For the first time in more than 40 years, the Hawaii Department of Education (DOE) will receive a rate increase to help offset the cost of its several food programs for Hawaii’s students. The good news came earlier this month when the U.S. Department of Agriculture (USDA) announced that, starting in July 2023, the reimbursement rate for Hawaii will go up to 30% from the current 17% over continental U.S. rates. The $8 million in funding will support the National School Lunch Program, the School Breakfast Program, the Child and Adult Care Food Program, and the Summer Food Service Fund.

The 13% increase is the result of several years of work to benefit more than 100,000 children who receive meals and snacks from school, child care, afterschool and summer programs.

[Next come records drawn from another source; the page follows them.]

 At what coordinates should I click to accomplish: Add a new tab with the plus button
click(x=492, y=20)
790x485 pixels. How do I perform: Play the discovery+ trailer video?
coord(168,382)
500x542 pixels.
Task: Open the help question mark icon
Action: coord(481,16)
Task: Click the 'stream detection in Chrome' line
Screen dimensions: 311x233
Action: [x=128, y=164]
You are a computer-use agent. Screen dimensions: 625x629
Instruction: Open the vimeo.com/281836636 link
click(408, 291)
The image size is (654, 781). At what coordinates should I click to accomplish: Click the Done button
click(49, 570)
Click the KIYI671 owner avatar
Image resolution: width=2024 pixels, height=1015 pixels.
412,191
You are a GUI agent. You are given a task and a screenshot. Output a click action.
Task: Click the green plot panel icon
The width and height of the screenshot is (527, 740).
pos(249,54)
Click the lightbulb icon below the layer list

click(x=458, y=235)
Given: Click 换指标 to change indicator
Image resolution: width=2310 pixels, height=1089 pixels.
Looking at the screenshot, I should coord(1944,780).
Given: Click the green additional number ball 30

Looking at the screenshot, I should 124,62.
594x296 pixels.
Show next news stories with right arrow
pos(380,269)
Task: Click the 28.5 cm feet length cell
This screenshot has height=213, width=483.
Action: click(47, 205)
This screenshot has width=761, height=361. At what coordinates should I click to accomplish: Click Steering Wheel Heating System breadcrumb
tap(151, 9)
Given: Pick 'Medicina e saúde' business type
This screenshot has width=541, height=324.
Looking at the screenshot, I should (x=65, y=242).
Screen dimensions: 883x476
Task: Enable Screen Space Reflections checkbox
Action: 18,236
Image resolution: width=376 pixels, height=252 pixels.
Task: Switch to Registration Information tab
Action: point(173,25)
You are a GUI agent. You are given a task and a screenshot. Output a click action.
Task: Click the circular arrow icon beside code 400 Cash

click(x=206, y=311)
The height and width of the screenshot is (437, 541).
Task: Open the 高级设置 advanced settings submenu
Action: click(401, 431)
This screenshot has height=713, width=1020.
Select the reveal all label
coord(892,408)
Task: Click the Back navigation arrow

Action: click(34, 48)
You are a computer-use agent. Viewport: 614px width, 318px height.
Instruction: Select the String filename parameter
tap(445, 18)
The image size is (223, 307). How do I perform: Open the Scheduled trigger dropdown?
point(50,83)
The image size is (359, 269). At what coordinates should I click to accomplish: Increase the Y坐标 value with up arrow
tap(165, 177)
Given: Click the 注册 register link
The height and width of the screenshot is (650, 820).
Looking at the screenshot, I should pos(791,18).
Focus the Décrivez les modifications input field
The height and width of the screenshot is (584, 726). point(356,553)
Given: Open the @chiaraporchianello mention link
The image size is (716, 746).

Hawaii Appleseed, Hawaii Children’s Action Network, Ulupono Initiative, and the Hawaii Afterschool Alliance teamed up to release the “Feed Our Keiki” report in May 2022 as a significant push to show that federal reimbursement rates were not close to the cost of providing healthy meals in Hawaii’s schools. Based on the findings, Hawaii’s congressional delegation pushed the issue on behalf of Hawaii’s public schools and jointly called on the USDA to adjust its funding based on accurate costs and then make the increase.

The 30% rate will remain until the USDA determines a longer-term reimbursement for remote areas in the United States, including Hawaii. The results from this study are expected to be available in 2027.

The new funds also pose an opportunity to help local food producers. As the DOE continues to increase local sourcing for student meals following 2021 legislation, Ulupono is hopeful that the benefits trickle down.

“We hope that the Hawaii DOE spends a portion of this $8 million in federal funding for purchases of locally grown fruits, vegetables, starches and protein for Hawaii’s local farmers and ranchers,” said Jesse Cooke, Ulupono’s vice president of investment and analytics. “This additional funding can provide a better quality of food for our students and will help the Hawaii DOE make progress towards its legislatively mandated goal of 30% locally-sourced meals by 2030.”